Recent news reports that from 2021, travelling to EU states could mean holidaymakers paying a fee of €7 every three years to pre-register for an electronic visa waiver, a system similar to the US-based ESTA scheme, is just one added cost burden for those who enjoy sunshine holidays on the Med. The fluctuations in the Sterling exchange rate against the Euro and a hike in both holiday and flight prices could be the major consideration for budget-conscious travellers. Of those surveyed, 71% said they expect mobile phone roaming charges to increase, which may impact those who rely on their phone when organising their travel experience (such as flights, hotels or excursions) or prefer cashless payments rather than carrying large amounts of cash. Credit card fees could also increase, said 55% of UK travellers, again adding to the overall cost of enjoying a holiday break abroad.
Another factor is that since the introduction of pet passports in 2004, UK pet owners have been able to take their dogs, cats and ferrets freely across borders. But if the UK enters a ‘no deal’ scenario with the EU, then these passports will be invalid. Of those surveyed, 78% are preparing for their beloved animals to be placed in quarantine on returning from holiday.

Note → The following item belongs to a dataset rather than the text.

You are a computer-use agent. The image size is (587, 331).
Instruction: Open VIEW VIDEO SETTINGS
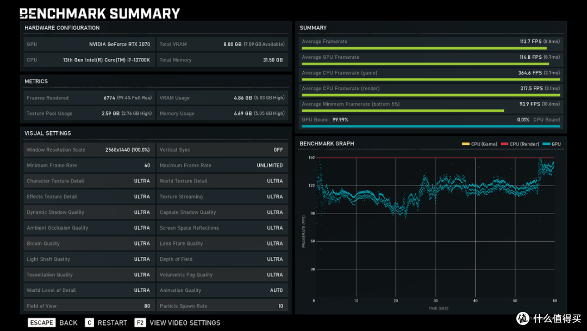point(185,323)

The European Health Insurance Card (EHIC), formally the E111, has been a backstop for those who need emergency medical treatment in the EU but this could be in jeopardy if negotiations breakdown. 82% of travellers agreed that the EHIC would have to be renegotiated which would impact their welfare while travelling abroad. One factor that might need to be considered is this could lead to higher travel insurance premiums due to the ever-increasing medical bills in EU hospitals.
Fiona Macrae from travelinsuranceexplained.co.uk said:
“The Brexit negotiations have posed many questions but very few answers. Travellers are navigating a minefield of information, sometimes mis-information, on what the impact of withdrawing from the EU really means. However, our research shows that the UK holidaymaker is willing to accept the cost of Brexit to still travel into Europe. Of those surveyed, many understand that costs could rise for visas, mobile phone roaming charges, credit card fees and access to EU states for their pets will change. If border control queues become longer and slower, disruption could hit travellers’ timings and lead to missed departures and cancellations.
“Fundamentally travel insurance cover will become essential, especially if the access to the EHIC is lost for UK citizens. A travel policy that offers emergency medical cover and cancellation for any reason which you could not have been seen to foresee or avoid will be desirable if certain aspects of a ‘no deal’ Brexit are implemented.”
Travelinsuranceexplained.co.uk offers these top five tips:
- When taking out a travel insurance policy, especially now Brexit is posing a threat to travel plan, it is important to ensure the cover is suitable for your needs. This may now include taking out a policy that has a higher level of cover than you would have previously considered.
- The EHIC should never be a substitute for travel insurance, even less so now there is a possibility of renegotiaiton. Holidaymakers should ensure thier travel insurance offers cover for emergency medical treatment and that they declare all exisitng medical conditions.
- If pet quarentine is brought back, some holidaymakers may chose to leave thier beloved pets are home. Some travel insurers will offer to cover the cost of pet care if their return flight is delayed so this may be something to look out for.
- Most travel insurance policies will not cover for missed departure due to queues or security at check-in. With this in mind, always ensure you are allowing time for longer queues and look for a travel insurance policy that will offer this cover, there are a few that do.
- After Brexit, holidaymakers travelling to Europe will need to ensure they have at least six months left on their passport so check the passports expiry date before booking a holiday.
*FWD Research undertook 2,000, 15-minute online interviews among UK residents who have recently travelled or intend to travel abroad on holiday in 2019. Fieldwork ran during the last two weeks of November and first week of December exploring attitudes towards international travel during 2019.